His first food and world-travel television show A Cooks Tour ran for 35 episodes on the Food Network in 2002 and 2003. In 2005, he began hosting the Travel Channels culinary and cultural adventure programs Anthony Bourdain: No Reservations (2005–2012) and The Layover (2011–2013). In 2013, he began a three-season run as a judge on The Taste, and concurrently switched his travelogue programming to CNN to host Anthony Bourdain: Parts Unknown. Though best known for his culinary writings and television presentations, along with several books on food and cooking and travel adventures, Bourdain also wrote both fiction and historical nonfiction. On June 8, 2018, Bourdain died by suicide while on location in France for Parts Unknown
Writing
In the mid-1980s, Bourdain began submitting unsolicited work for publication to Between C & D, a literary magazine of the Lower East Side. The magazine eventually published a piece that Bourdain had written about a chef who was trying to purchase heroin in the Lower East Side. In 1985, Bourdain signed up for a writing workshop with Gordon Lish. In 1990, Bourdain received a small book advance from Random House, after meeting a Random House editor. His first book, a culinary mystery Bone in the Throat, was published in 1995.[25] He paid for his own book tour, but he did not find success. His second mystery book, Gone Bamboo, also performed poorly in sales.[28]
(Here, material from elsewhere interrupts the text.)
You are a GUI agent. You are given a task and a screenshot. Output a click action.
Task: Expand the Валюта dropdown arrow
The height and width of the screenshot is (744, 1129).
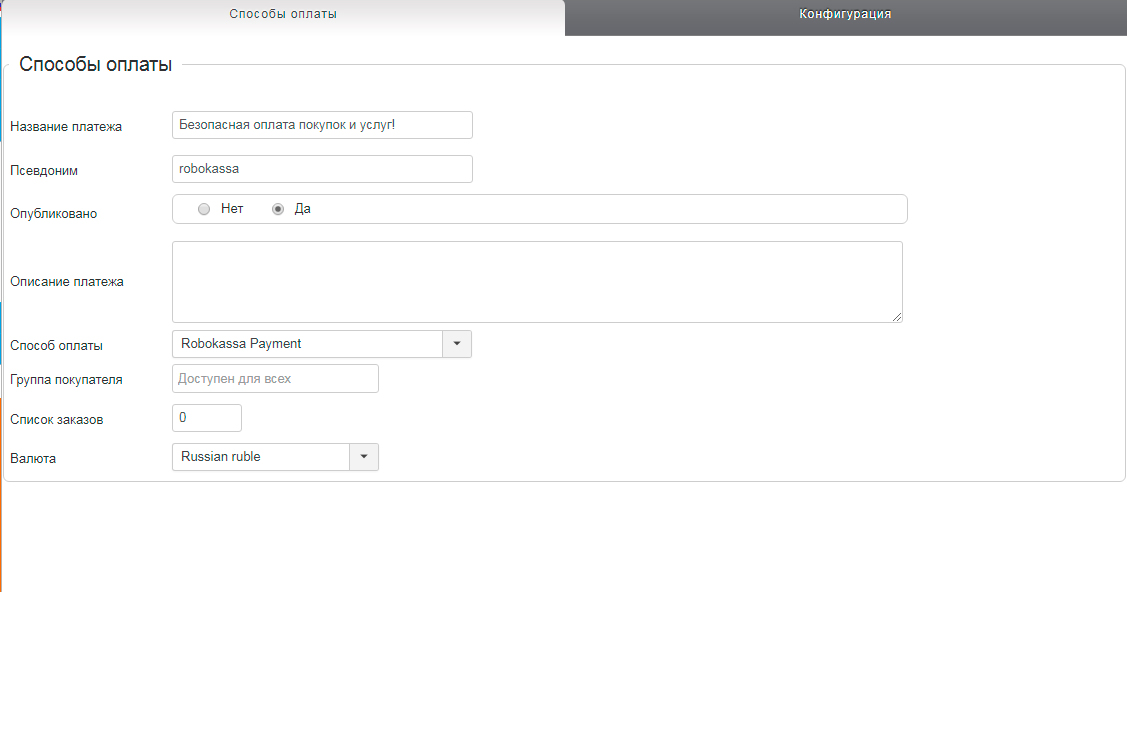coord(364,457)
Kitchen Confidential: Adventures in the Culinary Underbelly (2000), a New York Times bestseller, was an expansion of his 1999 New Yorker article "Dont Eat Before Reading This."[29][30] A prequel to the book,[31] Medium Raw: A Bloody Valentine to the World of Food and the People Who Cook, was published in 2010.[32]
He wrote two more bestselling nonfiction books: A Cooks Tour (2001),[33] an account of his food and travel exploits around the world, written in conjunction with his first television series of the same title,[33] and The Nasty Bits (2006), another collection of essays centered on food.[32] His additional books include Anthony Bourdains Les Halles Cookbook,[25] a hypothetical historical investigation Typhoid Mary: An Urban Historical,[34] and No Reservations: Around the World on an Empty Stomach.[35]
His articles and essays appeared in many publications, including in The New Yorker, The New York Times, The Times of London, the Los Angeles Times, The Observer, Gourmet, Maxim, and Esquire (UK) magazines; Scotland on Sunday, The Face, Food Arts, Limb by Limb, BlackBook, The Independent, Best Life, the Financial Times, and Town & Country. His blog for the third season of Top Chef[36] was nominated for a Webby Award for Best Blog (in the Cultural/Personal category) in 2008.[37]
In 2012, Bourdain co-wrote the original graphic novel Get Jiro! along with Joel Rose; its art was by Langdon Foss.[38][39]
In 2015, Bourdain joined the travel, food, and politics publication Roads & Kingdoms as the sites sole investor and editor-at-large.[40] Over the next several years, Bourdain contributed to the site and edited the Dispatched By Bourdain series. Bourdain and Roads & Kingdoms also partnered on the digital series Explore Parts Unknown, which launched in 2017 and won a Primetime Emmy Award for Outstanding Short Form Nonfiction or Reality Series in 2018.[41][42]